Once you have installed dependencies and built the index, you can start the server:

```bash
python3 -m src.prompt_toolkit.mcp_server
```

**Connecting with Gemini CLI:**

To connect the Gemini CLI to the server, create a `.gemini/settings.json` file in the root of this project with the following content:

```json
{
    "mcpServers": {
        "prompt-library": {
            "command": "python3",
            "args": [
                "-m",
                "src.prompt_toolkit.mcp_server"
            ],
            "transport": "stdio",
            "trust": "trusted"
        }
    }
}
```
With this file in place, running `/mcp` in the Gemini CLI from this directory will connect to the server and list its available tools.

---

## Project Structure

```
prompt-library/
├── data/                   # CSV / JSON bulk exports
├── docs/                   # Website source code
├── prompts/                # Individual YAML prompts split by domain
├── prompt_workflows/       # Definitions for multi-step prompt sequences
├── schemas/                # YAML schemas for prompts, tests, and workflows
├── src/                    # Python source code for all tooling
│   └── prompt_toolkit/
└── tests/                  # Definitions for prompt test cases
```

---

## Prompt Schema

All prompts adhere to a standard YAML format for consistency and machine readability.

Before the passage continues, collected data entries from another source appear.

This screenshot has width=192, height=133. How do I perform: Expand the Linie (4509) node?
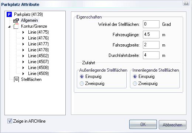(x=23, y=74)
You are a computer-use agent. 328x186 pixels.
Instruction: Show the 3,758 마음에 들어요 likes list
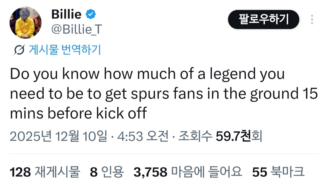tap(188, 172)
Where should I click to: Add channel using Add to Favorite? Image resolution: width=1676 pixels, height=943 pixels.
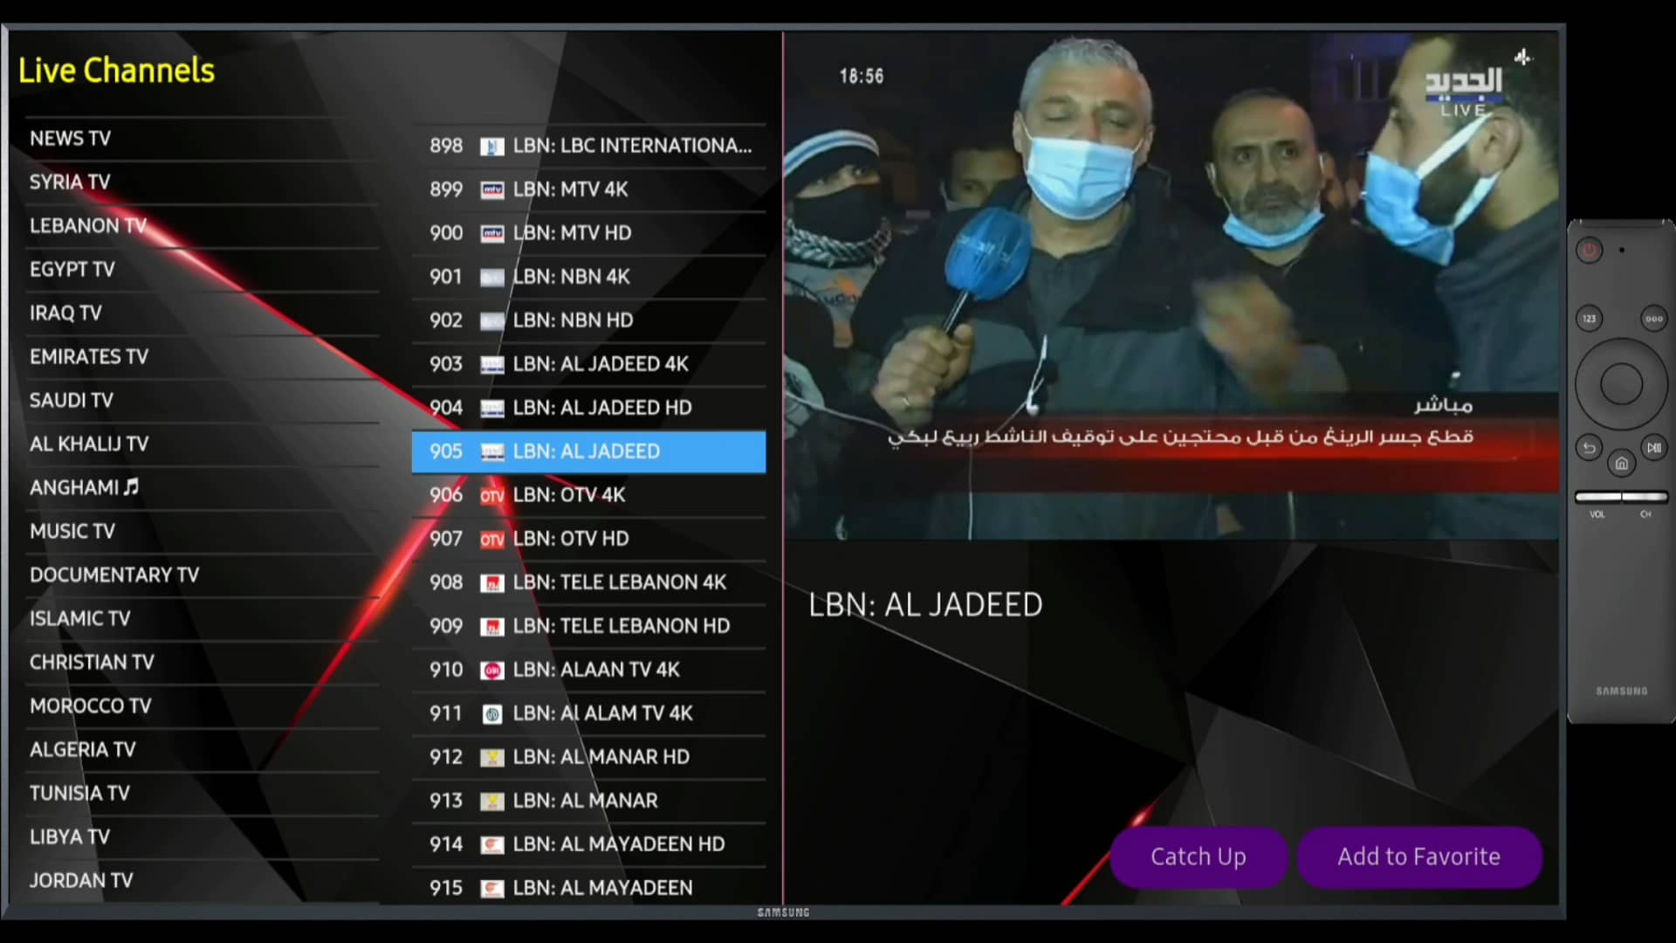(x=1418, y=857)
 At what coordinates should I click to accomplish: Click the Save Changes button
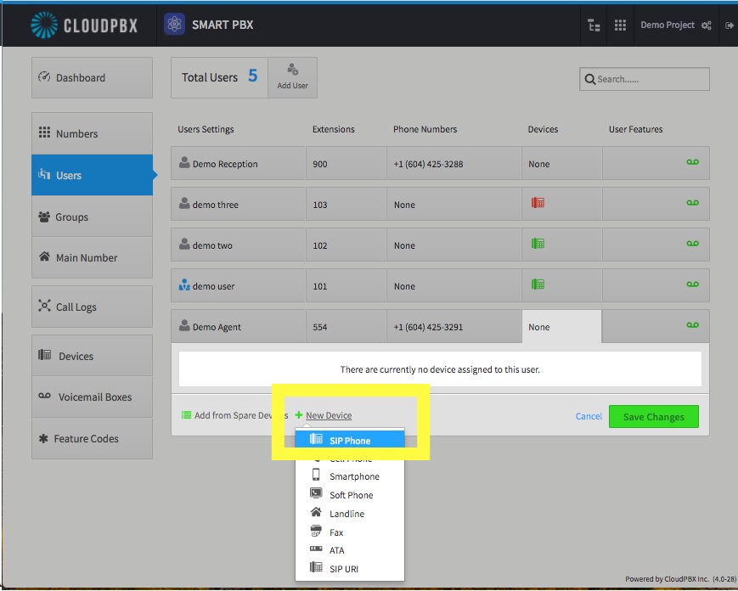653,417
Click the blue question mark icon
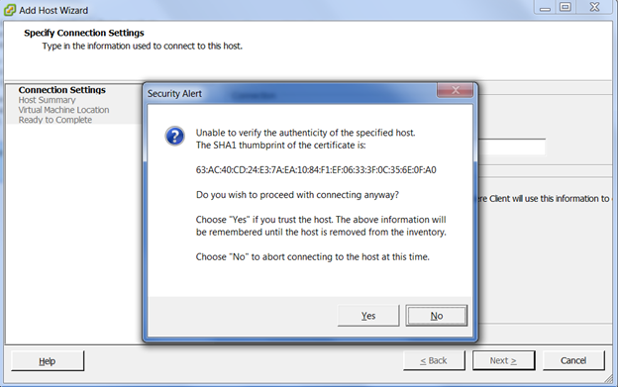Screen dimensions: 618x387 pos(174,137)
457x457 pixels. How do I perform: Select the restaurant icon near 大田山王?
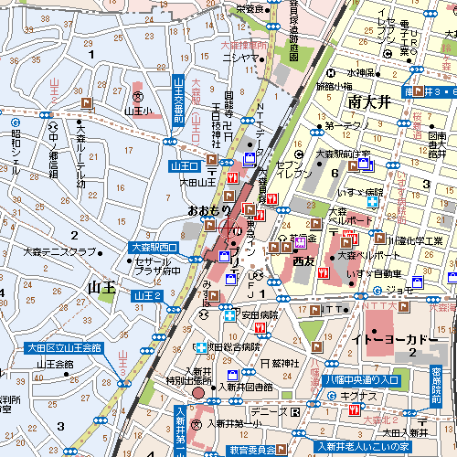tap(232, 177)
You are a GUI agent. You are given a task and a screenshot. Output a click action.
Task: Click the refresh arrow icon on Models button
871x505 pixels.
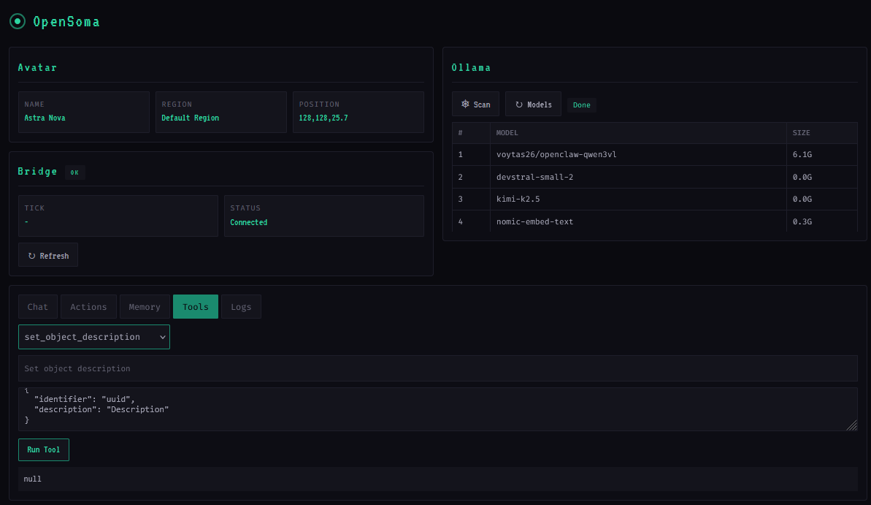point(519,104)
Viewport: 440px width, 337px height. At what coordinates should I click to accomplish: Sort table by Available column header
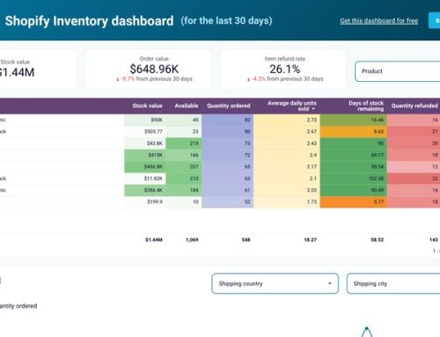(187, 106)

| Field           | Description                               |
| --------------- | ----------------------------------------- |
| `role`          | Persona framing the assistant             |
| `objective`     | One-sentence goal of the task             |
| `requirements`  | Bullet list of must-haves                 |
| `placeholders`  | List of dynamic tokens like `{topic}`     |
| `output_format` | Expected structure (e.g., Markdown table) |
| `tags`          | Optional keywords for search              |

The official schema is defined in [`schemas/prompt.schema.yaml`](schemas/prompt.schema.yaml).

---

## Contributing

We love new prompts! Please read [`CONTRIBUTING.md`](CONTRIBUTING.md) for style guidelines and open a PR. If you’re unsure, create a Discussion first.

---

## License

MIT © Julius Brussee

If you use this library in academic work, please cite it.